PROBLEM TO SOLVE: As soon as the line containing "Task: Click the application.yml" appears, start repeating lines exactly and continue to the end of the entries; please skip pictures.

═══ LISTED ENTRIES

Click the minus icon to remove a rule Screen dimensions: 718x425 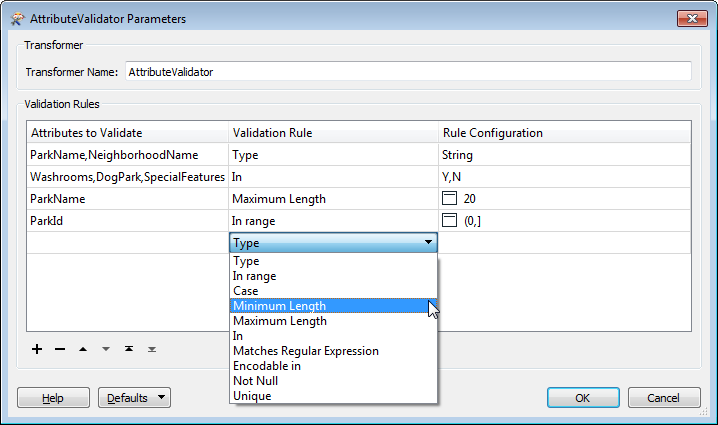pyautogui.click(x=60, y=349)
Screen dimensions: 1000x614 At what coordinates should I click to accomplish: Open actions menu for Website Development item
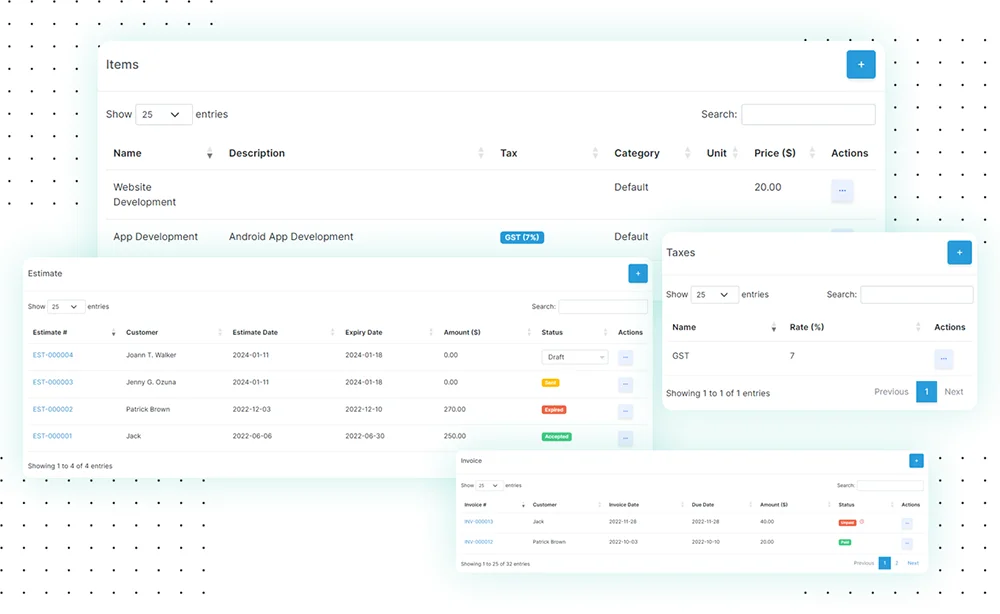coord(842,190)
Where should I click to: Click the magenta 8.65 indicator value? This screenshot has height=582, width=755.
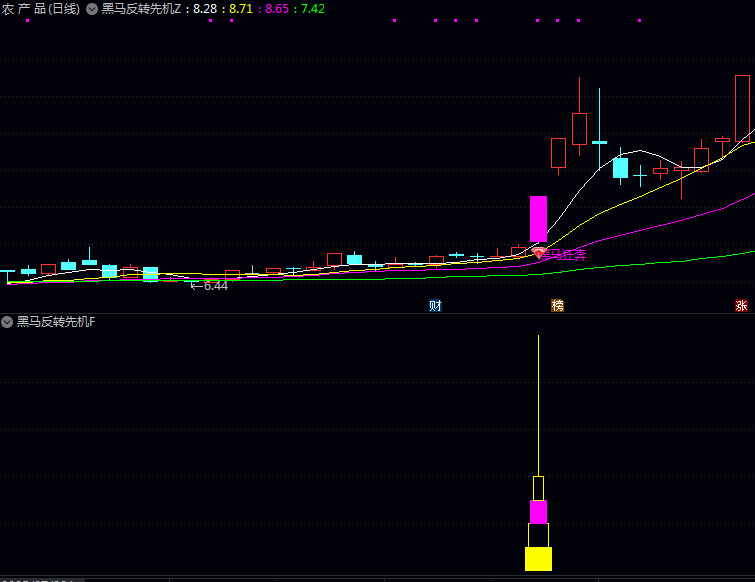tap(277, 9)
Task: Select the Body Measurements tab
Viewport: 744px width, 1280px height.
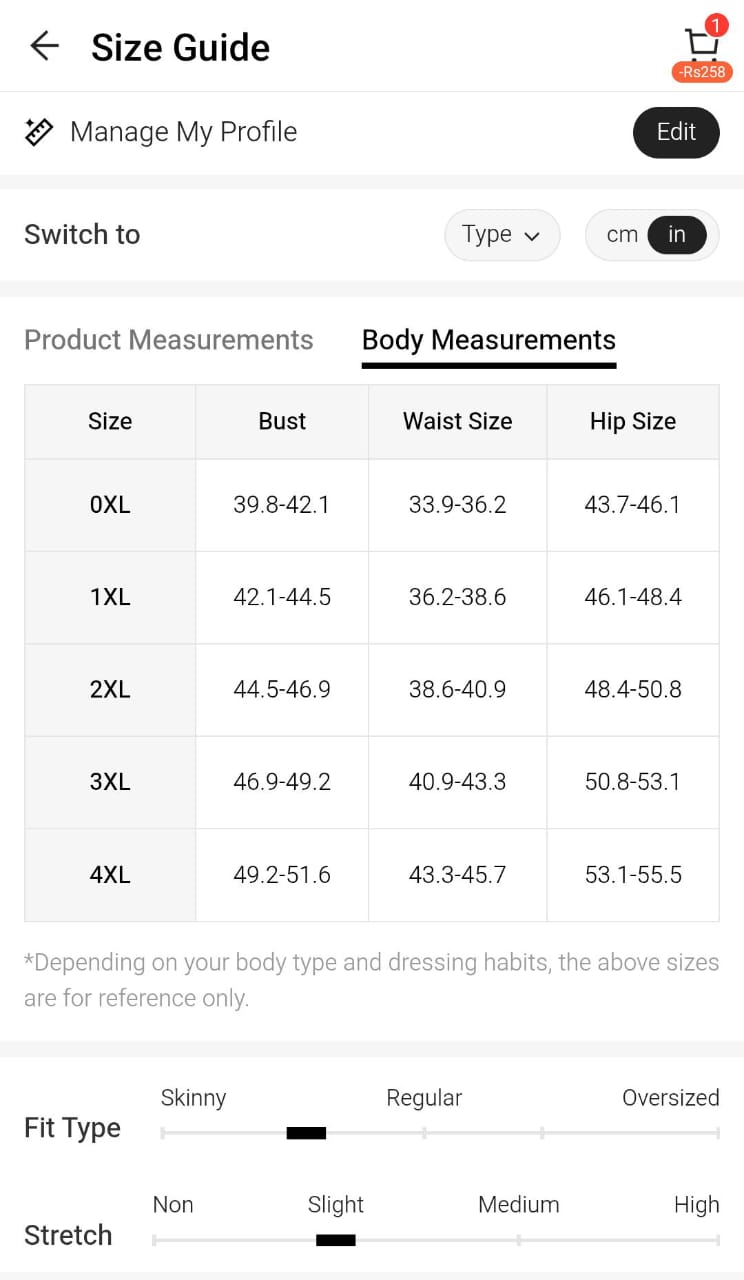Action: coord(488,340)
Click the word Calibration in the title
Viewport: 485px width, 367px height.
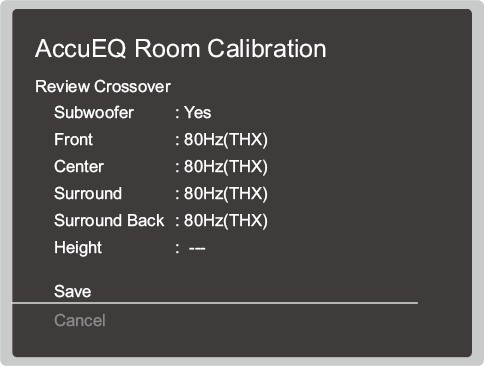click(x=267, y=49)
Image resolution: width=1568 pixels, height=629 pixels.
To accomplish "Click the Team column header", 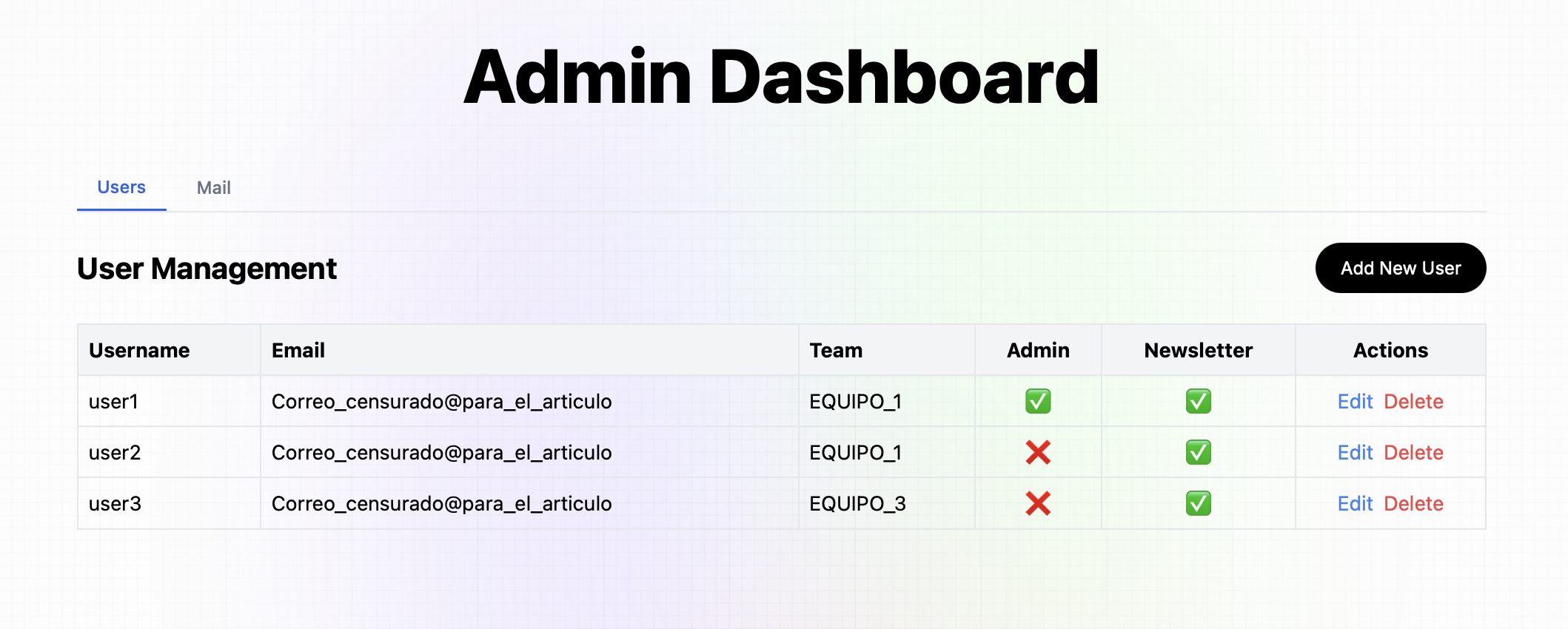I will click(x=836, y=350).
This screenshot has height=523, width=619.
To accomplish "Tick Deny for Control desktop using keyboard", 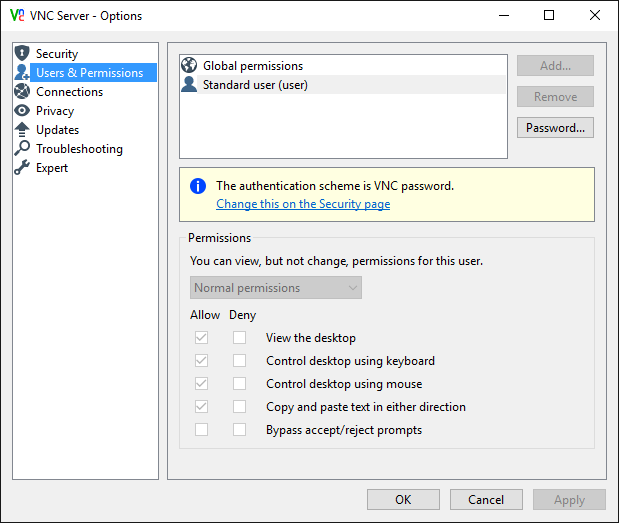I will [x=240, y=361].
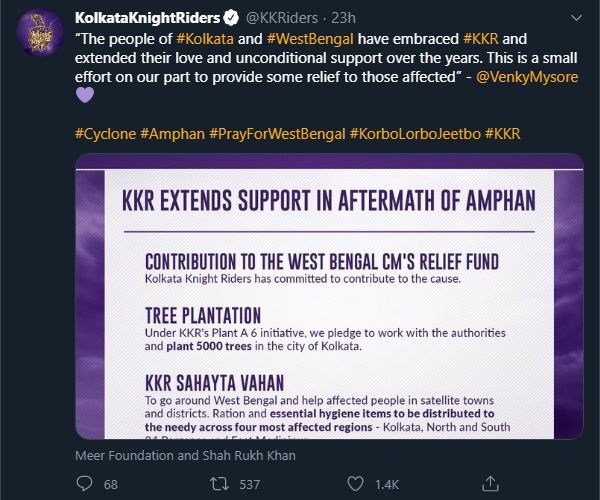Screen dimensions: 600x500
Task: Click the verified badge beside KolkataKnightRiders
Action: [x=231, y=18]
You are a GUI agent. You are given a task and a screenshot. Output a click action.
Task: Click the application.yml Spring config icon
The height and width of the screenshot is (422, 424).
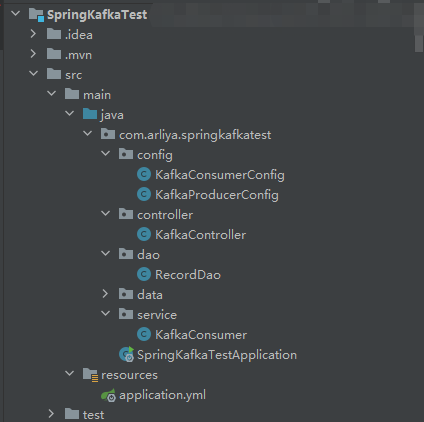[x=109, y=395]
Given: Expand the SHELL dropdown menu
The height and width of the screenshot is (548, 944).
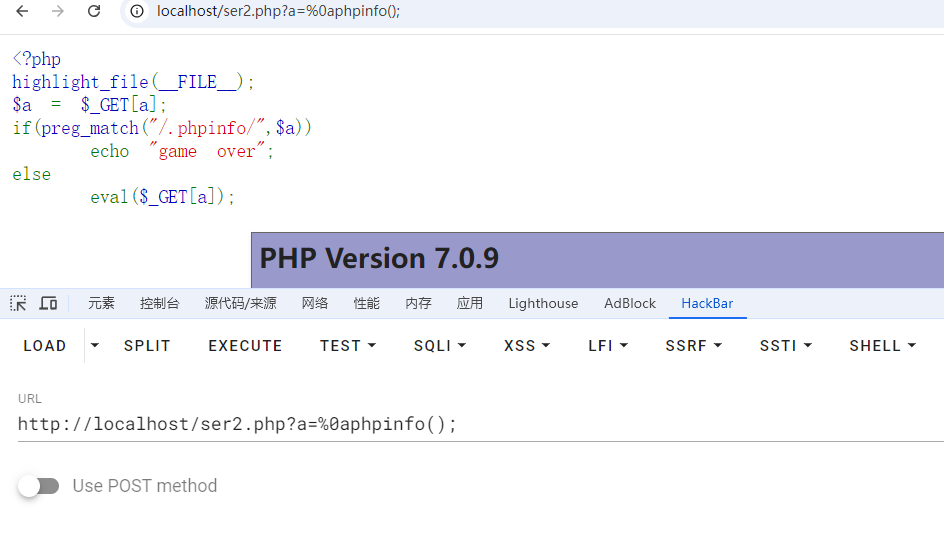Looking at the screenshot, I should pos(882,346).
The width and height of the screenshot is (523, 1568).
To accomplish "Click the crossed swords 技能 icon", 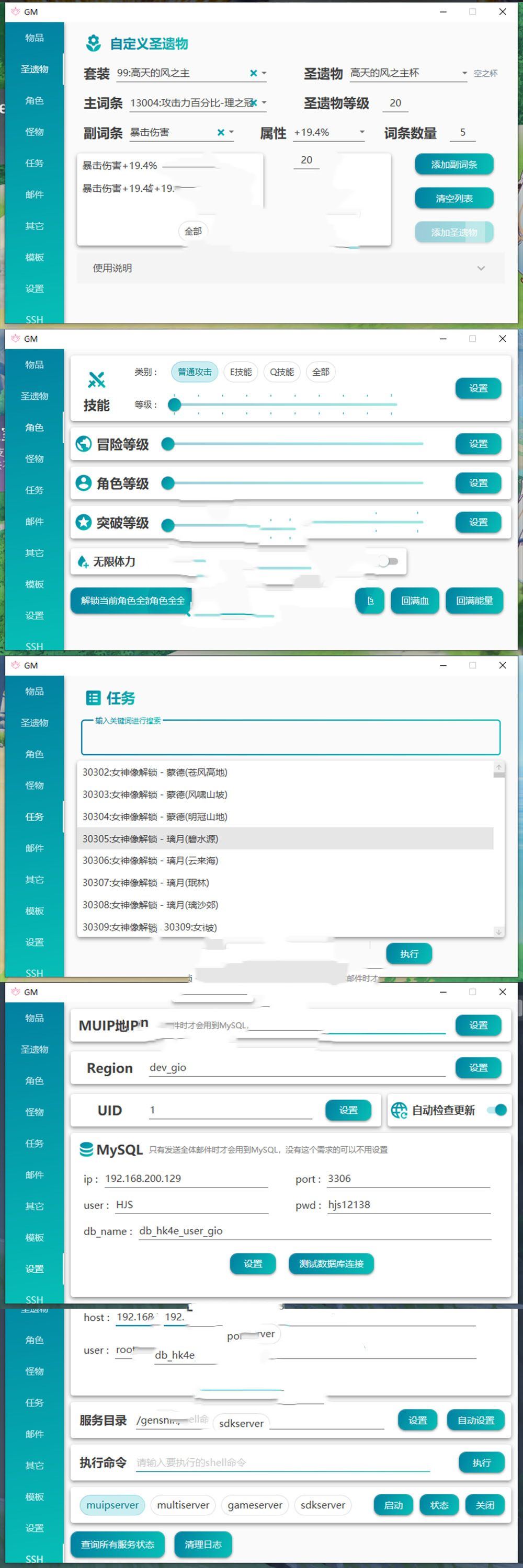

══════

RESULT BELOW:
Task: Click the application.yml Spring config icon
The height and width of the screenshot is (422, 424).
[x=109, y=395]
Given: Expand the SHELL dropdown menu
The height and width of the screenshot is (548, 944).
Looking at the screenshot, I should pos(882,346).
The width and height of the screenshot is (523, 1568).
To accomplish "Click the crossed swords 技能 icon", 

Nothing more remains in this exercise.